Between Christmas and New Year, the CEO of Telefonica O2 might well have confessed to the Financial Times his disappointment in recent network performance in London – for which the iPhone bears a lot of the responsibility – but things are unlikely to get much better for network operators with today’s expected, and hotly anticipated, launch of Google’s own smartphone, apparently to be called the Nexus One. It is such phones, which have vastly increased the amount of applications requiring access to the net and which essentially provide the ‘killer app’ for mobile internet, which have led to mobile networks clogging up – i.e. O2’s, in the UK, at least until the running out of its exclusivity deal on the iPhone. Similar problems are sure to await other networks which may now offer the iPhone (such as Orange and Vodafone; while Tesco Mobile, which may also sell the iPhone, uses O2), to say nothing of the Nexus One and other similar models being brought to market. As far back as February, little more than half-way through its exclusivity deal, O2 had more than one million iPhone customers.

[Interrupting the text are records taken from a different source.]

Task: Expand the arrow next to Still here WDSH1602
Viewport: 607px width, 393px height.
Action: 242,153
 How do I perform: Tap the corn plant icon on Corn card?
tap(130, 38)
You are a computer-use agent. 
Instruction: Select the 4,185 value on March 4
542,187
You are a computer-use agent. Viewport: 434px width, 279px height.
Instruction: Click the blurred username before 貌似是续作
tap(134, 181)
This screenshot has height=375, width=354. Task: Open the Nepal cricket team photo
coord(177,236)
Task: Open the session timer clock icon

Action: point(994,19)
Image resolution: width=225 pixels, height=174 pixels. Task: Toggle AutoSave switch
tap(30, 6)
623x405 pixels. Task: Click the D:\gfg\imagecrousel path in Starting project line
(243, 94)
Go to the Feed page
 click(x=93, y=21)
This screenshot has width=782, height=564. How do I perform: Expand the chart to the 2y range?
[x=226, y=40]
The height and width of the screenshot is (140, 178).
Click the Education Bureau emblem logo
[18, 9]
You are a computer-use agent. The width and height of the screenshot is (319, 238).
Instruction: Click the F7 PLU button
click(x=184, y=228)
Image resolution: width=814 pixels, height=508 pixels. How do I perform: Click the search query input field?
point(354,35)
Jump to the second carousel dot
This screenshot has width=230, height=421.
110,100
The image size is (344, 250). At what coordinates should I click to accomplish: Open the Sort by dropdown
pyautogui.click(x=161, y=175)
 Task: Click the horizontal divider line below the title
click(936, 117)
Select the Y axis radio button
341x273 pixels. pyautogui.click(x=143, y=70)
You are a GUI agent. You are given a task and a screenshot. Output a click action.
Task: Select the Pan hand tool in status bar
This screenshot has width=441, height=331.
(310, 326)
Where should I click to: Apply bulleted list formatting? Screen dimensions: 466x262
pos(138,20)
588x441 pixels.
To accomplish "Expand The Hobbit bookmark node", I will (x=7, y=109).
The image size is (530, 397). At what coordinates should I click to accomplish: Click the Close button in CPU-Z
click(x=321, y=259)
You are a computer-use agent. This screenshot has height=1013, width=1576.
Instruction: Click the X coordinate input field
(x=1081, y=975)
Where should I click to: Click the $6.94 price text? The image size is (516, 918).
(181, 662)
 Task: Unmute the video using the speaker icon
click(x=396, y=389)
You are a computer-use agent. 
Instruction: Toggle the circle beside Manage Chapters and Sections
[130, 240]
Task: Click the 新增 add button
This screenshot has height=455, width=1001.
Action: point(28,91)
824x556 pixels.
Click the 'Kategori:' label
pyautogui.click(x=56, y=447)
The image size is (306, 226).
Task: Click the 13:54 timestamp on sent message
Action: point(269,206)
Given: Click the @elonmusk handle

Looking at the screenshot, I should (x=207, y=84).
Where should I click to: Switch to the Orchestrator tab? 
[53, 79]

O2 has a variety of initiatives to deal with the network issues that smartphones have created, including in working with its network infrastructure suppliers, Nokia Siemens, to boost network capacity in the large urban areas where problems are at their worst. The different technical requirements of smartphones (data pulled from networks at short intervals) also cause unique traffic problems in terms of network congestion and there are some solutions to that at the infrastucture level. But O2 believes that, currently, mobile data usage is doubling every four months [subscription required; limited viewing time] – an explosion in demand which is unlikely to get any less over the next few years and which will demand continued network investment.

[Same-day edit: Interestingly, it has also been reported that Apple’s own long-awaited tablet pc may well not include a wi-fi link as Apple believes that the likely high demand for data via the device would make it ‘unsuitable for 3G’ and that the US networks are ‘not up to it’.]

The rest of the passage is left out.